„Es war wie ein Donnergrollen“, so beschreibt Halterns Bürgermeister Andreas Stegemann die Situation um 18:30 Uhr am Mittwochabend. Es war aber kein Gewitter über Haltern, auch kein Wind, welches das Windrad zum Eisturz hätte bringen können.
Am Donnerstag sollten 65 geladene Gäste die zwei 240m hohen Windkraftanlagen in der unmittelbaren Umgebung des ehemaligen Wetterschachts 9 der Zeche Auguste Viktoria in Haltern Lippramsdorf offiziell einweihen. Aufgrund der Corona-Pandemie ein halbes Jahr nach der Inbetriebnahme beider Anlagen. Sechs Monate verrichteten die Nordex-Anlagen bereits ihre Arbeit. Dabei sollte jede der Anlagen etwa 4,5 Megawatt ins Stromnetz einspeisen. Kostenpunkt: 2 Mio. Euro pro Windrad.
Gebaut wurden beide Anlagen auf einem Betonsockel der Firma Ventur aus Siegen. Eher ungewöhnlich, denn die meisten Windkrafträder haben runde Sockel aus Stahl. In diesen Fällen jedoch fällt das achteckige Grundgerüst schnell auf. Beim zerstörten Windrad sieht man deutlich, die wie einzelnen Bauelemente offenbar versagt hatten und in einer höhe von etwa 20 Metern einen Bruch verursachten.
Bereits am Freitag wollen erste Gutachter vor Ort die Ursache erkunden. Die Gondel, an denen die drei Rotoren befestigt waren scheint bei dem Absturz im Boden verschwunden zu sein. Die Rotoren sind auf dem Boden zerschellt. Einzelteile finden sich noch mehrere Meter abseits der Absturzstelle im Wald verteilt. Zum Glück wurde dabei kein Spaziergänger verletzt. Der Schaden beläuft sich nach ersten Schätzungen auf 6 Mio. Euro.

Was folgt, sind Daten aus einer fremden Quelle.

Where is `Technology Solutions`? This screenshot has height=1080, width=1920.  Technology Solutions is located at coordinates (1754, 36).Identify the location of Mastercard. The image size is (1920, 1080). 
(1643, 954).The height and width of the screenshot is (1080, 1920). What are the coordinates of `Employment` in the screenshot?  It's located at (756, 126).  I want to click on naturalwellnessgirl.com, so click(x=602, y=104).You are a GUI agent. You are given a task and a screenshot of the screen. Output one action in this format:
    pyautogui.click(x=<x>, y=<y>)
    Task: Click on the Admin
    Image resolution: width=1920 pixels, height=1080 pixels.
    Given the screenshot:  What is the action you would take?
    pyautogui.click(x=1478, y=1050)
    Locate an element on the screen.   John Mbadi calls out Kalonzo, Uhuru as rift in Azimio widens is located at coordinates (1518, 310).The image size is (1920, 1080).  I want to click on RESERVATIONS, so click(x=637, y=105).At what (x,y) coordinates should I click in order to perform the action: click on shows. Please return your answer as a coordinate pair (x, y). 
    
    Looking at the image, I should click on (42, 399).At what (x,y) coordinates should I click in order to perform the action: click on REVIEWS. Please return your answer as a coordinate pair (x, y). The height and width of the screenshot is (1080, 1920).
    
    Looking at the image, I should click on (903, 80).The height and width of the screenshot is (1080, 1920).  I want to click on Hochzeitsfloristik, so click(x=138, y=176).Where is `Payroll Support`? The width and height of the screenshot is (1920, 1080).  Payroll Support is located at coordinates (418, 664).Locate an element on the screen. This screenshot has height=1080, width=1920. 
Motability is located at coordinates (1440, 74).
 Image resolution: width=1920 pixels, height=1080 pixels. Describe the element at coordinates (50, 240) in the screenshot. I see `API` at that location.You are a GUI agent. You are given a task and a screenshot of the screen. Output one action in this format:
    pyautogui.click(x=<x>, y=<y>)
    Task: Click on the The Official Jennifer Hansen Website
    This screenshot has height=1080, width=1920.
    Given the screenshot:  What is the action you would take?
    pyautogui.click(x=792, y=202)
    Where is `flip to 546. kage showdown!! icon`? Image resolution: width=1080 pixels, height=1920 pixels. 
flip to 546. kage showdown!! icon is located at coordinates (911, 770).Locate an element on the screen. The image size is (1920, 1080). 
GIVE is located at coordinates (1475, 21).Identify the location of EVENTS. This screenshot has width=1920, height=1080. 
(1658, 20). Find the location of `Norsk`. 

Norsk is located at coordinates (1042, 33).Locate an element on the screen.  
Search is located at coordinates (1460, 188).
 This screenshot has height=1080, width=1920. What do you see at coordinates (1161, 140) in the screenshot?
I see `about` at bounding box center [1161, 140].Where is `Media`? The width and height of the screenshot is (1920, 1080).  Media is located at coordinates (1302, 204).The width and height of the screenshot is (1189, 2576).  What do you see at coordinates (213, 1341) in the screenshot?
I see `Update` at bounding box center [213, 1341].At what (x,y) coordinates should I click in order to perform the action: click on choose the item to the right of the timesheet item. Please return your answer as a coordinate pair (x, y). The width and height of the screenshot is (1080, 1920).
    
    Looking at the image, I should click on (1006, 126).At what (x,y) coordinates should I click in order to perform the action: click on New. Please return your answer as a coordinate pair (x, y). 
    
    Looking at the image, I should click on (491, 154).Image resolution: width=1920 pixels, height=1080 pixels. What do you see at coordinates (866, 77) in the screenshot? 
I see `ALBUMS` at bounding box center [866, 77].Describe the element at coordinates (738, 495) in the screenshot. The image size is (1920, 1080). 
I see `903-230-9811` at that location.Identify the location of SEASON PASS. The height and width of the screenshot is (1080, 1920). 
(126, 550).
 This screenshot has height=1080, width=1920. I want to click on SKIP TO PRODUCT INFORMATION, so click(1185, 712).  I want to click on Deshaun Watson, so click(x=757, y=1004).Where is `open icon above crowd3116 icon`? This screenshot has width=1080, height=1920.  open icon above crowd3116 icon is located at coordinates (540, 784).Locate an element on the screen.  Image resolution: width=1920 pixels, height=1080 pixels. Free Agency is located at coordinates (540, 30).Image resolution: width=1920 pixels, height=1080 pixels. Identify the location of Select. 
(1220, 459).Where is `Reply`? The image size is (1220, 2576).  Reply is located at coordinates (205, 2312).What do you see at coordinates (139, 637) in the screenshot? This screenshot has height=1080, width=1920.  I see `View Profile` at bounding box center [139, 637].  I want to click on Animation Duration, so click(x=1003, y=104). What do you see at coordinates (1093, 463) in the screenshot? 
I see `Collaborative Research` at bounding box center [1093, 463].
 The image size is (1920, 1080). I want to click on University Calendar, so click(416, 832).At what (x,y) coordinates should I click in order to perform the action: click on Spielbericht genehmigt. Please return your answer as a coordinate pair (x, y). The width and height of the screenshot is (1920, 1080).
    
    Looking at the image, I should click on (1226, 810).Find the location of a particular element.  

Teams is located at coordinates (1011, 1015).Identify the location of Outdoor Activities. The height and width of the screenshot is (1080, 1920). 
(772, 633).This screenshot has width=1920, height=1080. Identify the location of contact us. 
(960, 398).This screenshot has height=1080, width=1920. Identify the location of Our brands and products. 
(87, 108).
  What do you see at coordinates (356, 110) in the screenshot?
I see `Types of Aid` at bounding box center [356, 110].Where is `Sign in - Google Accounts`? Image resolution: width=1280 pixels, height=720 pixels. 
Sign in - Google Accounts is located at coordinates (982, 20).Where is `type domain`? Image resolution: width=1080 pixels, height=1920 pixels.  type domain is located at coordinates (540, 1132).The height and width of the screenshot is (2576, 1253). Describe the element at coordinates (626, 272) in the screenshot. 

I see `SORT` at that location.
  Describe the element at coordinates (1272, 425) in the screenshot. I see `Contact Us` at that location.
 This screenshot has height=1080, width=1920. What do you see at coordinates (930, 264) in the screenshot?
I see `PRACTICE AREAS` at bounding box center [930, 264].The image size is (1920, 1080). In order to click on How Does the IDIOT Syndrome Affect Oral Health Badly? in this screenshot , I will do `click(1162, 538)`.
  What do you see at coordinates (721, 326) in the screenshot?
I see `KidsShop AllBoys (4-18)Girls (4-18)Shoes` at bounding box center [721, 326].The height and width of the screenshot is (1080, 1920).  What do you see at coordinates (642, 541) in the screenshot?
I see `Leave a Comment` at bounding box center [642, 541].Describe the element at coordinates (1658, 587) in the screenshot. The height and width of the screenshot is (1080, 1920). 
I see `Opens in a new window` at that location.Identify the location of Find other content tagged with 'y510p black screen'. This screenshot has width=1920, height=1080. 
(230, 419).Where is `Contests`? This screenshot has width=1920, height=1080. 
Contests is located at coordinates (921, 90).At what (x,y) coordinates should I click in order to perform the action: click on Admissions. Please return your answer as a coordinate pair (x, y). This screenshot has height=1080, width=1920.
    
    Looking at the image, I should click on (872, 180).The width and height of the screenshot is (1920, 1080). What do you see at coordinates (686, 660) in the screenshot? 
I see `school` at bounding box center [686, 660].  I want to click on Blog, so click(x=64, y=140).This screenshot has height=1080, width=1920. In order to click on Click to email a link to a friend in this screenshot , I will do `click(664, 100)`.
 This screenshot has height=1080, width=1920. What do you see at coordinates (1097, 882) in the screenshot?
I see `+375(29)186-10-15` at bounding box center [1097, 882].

Glück im Unglück hatten wohl die Gäste, die am Donnerstag das Projekt offiziell feiern wollten. Nur wenige Stunden später wäre eine Katastrophe entstanden, die man sich heute wohl kaum ausmalen will. Das Zelt am Fuße des zweiten Windrades wird daher zu einem Symbol des Glücks an diesem Tag.
Zahlreiche Katastrophen-Touristen fanden sich am Donnerstag nahe der Unglücksstelle ein. Sie wurden enttäuscht, denn das zerstörte Windrad befindet sich mittlerweile hinter einer Absperrung und Sicherheitsposten der Stadtwerke Haltern versteckt in einer Kurve. Zu sehen ist, selbst vom Weg aus, nichts.
Gerade für die Ruhrkohle AG (RAG) ist dieses Projekt ein wichtiger Schritt in die Zukunft, weg von der Kohle. Während der Wetterschacht AV9 noch auf seine Demontage und die Renaturierung wartet, zeigen die Rotoren der Windkraftanlagen in der Umgebung die neue Richtung.
Nach dem Unglück jetzt wurde nicht nur das Nachbar-Windrad, sondern auch 24 weitere baugleiche Windräder in Deutschland vorsorglich abgeschaltet und vom Netz genommen. Die Verantwortlichen in Haltern am See machen deutlich, dass man nach diesem Unglück kaum an diesem Baustil festhalten wolle, dennoch aber an der Stelle Windkrafträder installieren will. Nun wird es wohl eine neue Ausschreibung und neue Genehmigungsverfahren geben müssen. Dauer: 2 Jahre, mindestens.